Bien vite, Tony vint en aide à la jeune fille, s'emparant doucement du parapluie, avant de le refermer comme s'il s'agissait d'une simple serviette que l'on repliait. Fatima s'excusa, sourit, replaça une mèche derrière son oreille, rougit, puis se mit à rire. Le coin de ses yeux se plissa alors qu'elle découvrait ses dents fraîchement séparées de leur appareil. De son côté, Tony faisait ressortir le charme de son accent anglais, ainsi que les fossettes qui creusaient ses deux joues. Ce type avait au moins dix de plus que nous.
Je clignai subitement des yeux, avant de froncer les sourcils. Je me levai sans réfléchir et avançai d'un pas décidé vers mon amie. Elle ne remarqua pas tout de suite ma présence, mais mon regard sur elle finit par la faire réagir. Fatima me fit une bise rapide, se tourna à nouveau vers le barman et, armée d'un énième sourire, le remercia encore une fois. Je n'avais jamais vu mon amie ainsi. J'étais de mauvaise humeur.
— T'es au courant que c'est du détournement de mineur ? chuchotai-je une fois arrivés à notre table, toujours incapable d'éloigner le visage d'Agathe de mon esprit.
— Quoi ? Mais de quoi tu parles, Adam ? questionna Fatima, l'air perdu.
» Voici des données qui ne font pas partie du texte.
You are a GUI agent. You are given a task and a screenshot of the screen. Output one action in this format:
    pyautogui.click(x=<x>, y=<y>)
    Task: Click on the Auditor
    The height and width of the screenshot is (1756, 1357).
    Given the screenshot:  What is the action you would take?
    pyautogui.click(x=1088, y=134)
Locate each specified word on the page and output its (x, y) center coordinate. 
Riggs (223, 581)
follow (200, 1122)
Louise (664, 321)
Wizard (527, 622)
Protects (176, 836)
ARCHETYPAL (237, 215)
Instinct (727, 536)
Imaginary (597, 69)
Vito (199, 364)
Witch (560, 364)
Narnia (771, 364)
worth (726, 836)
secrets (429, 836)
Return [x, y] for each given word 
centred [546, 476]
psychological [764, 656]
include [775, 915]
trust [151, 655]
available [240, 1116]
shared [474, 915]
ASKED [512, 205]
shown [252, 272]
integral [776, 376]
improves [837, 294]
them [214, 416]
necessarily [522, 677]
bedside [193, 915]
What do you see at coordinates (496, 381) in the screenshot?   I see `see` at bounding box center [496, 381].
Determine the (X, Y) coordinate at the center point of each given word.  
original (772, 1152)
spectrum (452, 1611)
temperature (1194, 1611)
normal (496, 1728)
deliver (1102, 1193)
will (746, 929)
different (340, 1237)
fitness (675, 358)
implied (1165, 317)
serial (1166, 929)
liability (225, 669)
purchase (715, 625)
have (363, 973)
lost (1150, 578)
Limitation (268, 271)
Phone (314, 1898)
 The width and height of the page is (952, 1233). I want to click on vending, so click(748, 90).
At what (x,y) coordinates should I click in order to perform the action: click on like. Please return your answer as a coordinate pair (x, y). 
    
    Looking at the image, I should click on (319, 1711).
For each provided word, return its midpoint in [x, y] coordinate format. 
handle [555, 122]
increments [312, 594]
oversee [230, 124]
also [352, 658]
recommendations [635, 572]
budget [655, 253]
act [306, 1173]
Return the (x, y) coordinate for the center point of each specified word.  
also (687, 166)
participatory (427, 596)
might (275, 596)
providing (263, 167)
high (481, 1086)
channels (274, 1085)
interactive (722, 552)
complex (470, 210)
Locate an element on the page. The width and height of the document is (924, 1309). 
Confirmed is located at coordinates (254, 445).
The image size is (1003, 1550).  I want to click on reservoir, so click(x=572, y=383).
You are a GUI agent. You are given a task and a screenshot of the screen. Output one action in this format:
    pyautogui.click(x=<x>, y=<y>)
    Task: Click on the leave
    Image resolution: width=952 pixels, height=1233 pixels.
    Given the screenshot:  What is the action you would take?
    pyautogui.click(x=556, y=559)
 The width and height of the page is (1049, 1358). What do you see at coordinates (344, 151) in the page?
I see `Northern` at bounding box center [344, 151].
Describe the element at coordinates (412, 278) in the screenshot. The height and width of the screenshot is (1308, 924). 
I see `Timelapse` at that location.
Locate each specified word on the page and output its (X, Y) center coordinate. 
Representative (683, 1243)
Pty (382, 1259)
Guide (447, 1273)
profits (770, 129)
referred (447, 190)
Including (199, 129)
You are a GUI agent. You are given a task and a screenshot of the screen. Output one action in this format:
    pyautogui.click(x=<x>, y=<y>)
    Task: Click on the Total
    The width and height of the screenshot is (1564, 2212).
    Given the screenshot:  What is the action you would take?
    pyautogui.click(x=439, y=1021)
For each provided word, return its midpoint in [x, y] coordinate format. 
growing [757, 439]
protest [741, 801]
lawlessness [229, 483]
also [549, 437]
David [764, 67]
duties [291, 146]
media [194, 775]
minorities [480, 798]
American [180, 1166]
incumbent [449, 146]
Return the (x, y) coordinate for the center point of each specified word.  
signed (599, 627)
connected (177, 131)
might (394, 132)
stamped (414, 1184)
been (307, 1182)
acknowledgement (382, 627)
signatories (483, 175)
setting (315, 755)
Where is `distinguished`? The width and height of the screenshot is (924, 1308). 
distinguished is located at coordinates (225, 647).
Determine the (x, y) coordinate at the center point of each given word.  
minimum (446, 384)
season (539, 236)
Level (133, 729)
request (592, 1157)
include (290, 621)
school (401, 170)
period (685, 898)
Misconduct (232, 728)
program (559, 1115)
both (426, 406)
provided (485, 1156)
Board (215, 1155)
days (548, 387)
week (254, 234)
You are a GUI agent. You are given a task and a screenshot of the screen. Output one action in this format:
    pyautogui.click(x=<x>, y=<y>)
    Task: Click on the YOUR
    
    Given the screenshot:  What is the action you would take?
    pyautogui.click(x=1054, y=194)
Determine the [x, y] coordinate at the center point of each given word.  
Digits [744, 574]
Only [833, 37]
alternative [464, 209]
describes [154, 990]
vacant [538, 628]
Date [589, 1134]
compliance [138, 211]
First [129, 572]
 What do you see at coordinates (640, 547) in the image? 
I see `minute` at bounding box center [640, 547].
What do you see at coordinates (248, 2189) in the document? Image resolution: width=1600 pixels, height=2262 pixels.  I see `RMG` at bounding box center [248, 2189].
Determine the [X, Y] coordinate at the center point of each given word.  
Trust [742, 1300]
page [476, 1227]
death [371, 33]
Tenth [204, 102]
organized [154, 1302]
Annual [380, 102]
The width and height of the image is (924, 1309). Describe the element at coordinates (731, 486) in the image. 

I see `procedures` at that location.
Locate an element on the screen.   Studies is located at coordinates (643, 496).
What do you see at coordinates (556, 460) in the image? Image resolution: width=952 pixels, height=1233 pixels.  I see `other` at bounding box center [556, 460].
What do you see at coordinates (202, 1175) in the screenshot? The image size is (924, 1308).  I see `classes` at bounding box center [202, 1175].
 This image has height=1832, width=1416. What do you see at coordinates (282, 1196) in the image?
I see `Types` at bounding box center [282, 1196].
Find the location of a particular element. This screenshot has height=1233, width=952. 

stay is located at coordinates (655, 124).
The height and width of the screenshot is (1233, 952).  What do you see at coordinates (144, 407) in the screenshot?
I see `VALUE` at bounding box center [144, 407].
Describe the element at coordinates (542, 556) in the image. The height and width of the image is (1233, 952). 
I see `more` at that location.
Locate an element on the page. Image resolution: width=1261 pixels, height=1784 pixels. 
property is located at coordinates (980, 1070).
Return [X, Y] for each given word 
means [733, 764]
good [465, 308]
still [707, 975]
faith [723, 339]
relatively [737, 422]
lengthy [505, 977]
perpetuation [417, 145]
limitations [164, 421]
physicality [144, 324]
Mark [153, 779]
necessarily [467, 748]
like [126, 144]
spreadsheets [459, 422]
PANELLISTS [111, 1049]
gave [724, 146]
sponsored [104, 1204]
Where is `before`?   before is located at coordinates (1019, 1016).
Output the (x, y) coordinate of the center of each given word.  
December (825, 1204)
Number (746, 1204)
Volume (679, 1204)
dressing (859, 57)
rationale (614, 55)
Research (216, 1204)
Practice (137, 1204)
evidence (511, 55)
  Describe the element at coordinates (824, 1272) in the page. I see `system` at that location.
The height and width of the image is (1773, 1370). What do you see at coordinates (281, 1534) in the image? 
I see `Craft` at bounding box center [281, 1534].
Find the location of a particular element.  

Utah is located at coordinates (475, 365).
— Fais pas l'innocente. On aurait dit que vous alliez vous bécoter dans la seconde, argumentai-je le ton bas, mais plein de reproches.
Je tentai de calmer les battements de mon cœur, en vain. La situation m'agaçait ; Tony avait l'air d'un idiot, tombeur de ces dames et prêt à tout pour avoir une minette avec lui. J'exécrai ce type. Ce qui m'irritait davantage, c'était l'idée qu'Agathe passait ses journées à ses côtés. Toutes ses journées. Avec lui.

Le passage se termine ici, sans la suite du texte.